Led by Andrew Kingston, PhD, from the Research School of Physics and Engineering at Australian National University (ANU) in Canberra, Australia, researchers used the technique to take 3D x-ray images with low levels of radiation of an object’s interior that was opaque to visible light, according to an ANU news release published Nov. 29.
"The beauty of using the ghost imaging technique for 3D imaging is that most of the x-ray dose is not even directed towards the object you want to capture—that's the ghostly nature of what we're doing," Kingston said in the statement.
The researchers' approach uses a sensor instead of a conventional x-ray camera to take a 3D ghost image of an object measuring 5.6 millimeters diameter at a relatively low resolution of 0.1 millimeters. With the sensor, the researchers developed a new ghost imaging measurement system that used x-ray beams with patterns, according to the release.
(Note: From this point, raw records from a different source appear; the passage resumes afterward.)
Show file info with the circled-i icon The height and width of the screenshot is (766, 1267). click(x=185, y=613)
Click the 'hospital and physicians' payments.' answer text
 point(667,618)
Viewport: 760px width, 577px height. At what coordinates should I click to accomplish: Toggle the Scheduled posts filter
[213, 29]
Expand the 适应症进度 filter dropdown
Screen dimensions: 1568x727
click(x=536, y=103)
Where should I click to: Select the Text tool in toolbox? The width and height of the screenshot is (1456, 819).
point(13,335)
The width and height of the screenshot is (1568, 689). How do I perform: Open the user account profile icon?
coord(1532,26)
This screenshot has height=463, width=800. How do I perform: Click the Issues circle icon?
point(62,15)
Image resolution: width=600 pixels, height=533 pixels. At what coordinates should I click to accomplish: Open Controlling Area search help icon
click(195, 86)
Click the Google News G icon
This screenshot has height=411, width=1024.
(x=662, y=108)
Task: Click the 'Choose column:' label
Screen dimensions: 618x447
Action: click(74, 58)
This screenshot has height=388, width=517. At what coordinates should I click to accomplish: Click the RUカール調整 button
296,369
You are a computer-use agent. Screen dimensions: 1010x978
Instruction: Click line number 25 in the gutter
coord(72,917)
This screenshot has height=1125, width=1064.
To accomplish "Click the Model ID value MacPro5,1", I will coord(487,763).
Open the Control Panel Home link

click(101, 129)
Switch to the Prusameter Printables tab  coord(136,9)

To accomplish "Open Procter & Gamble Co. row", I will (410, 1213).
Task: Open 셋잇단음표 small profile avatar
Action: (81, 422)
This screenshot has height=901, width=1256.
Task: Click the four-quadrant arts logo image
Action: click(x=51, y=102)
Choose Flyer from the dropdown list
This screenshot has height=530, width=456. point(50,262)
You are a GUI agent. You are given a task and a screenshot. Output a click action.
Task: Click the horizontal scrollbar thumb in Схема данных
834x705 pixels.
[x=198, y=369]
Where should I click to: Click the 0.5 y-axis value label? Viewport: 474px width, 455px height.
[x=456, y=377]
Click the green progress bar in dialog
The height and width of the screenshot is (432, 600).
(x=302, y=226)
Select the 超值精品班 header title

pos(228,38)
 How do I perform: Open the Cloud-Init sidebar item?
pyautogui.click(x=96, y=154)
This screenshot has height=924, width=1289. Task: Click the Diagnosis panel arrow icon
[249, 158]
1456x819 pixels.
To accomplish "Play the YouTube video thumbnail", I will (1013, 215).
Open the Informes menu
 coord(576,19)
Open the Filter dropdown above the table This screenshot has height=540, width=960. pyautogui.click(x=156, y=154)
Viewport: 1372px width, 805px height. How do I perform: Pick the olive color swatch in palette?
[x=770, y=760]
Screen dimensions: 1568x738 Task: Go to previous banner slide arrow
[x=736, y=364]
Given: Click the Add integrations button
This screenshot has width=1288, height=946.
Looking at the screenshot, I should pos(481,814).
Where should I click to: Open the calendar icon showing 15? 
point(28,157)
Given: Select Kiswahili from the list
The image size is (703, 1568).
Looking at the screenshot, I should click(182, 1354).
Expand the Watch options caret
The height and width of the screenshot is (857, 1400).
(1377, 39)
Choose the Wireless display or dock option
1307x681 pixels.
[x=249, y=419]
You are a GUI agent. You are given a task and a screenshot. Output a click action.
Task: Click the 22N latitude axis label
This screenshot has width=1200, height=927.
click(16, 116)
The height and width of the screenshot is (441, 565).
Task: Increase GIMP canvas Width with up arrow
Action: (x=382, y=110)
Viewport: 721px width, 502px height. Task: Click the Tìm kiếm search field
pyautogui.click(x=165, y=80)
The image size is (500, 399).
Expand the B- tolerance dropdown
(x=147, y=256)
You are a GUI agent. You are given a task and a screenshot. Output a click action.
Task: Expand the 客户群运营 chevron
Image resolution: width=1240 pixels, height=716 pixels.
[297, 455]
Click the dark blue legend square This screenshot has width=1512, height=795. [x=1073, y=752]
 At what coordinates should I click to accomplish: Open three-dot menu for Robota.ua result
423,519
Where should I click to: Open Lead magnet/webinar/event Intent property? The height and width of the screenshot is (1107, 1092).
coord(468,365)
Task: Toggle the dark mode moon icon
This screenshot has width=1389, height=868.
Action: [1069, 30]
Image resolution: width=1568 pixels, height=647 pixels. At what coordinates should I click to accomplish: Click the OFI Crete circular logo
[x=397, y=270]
Specifically, each beam was split into two identical beams. The pattern was recorded in the first beam, acting as a reference measurement, and the second beam passed through the object with only the total x-ray transmission measured by a single sensor.
A computer was used to create a two-dimensional (2D) x-ray projection image of the object from the measurements and was then repeated with the object placed at different orientations to ultimately construct a 3D image.
"3D X-ray ghost imaging, or ghost tomography, is a completely new field, so there's an opportunity for the scientific community and industry to work together to explore and develop this exciting innovation,” Kingston said.
The research was published online in the December issue of the journal Optica.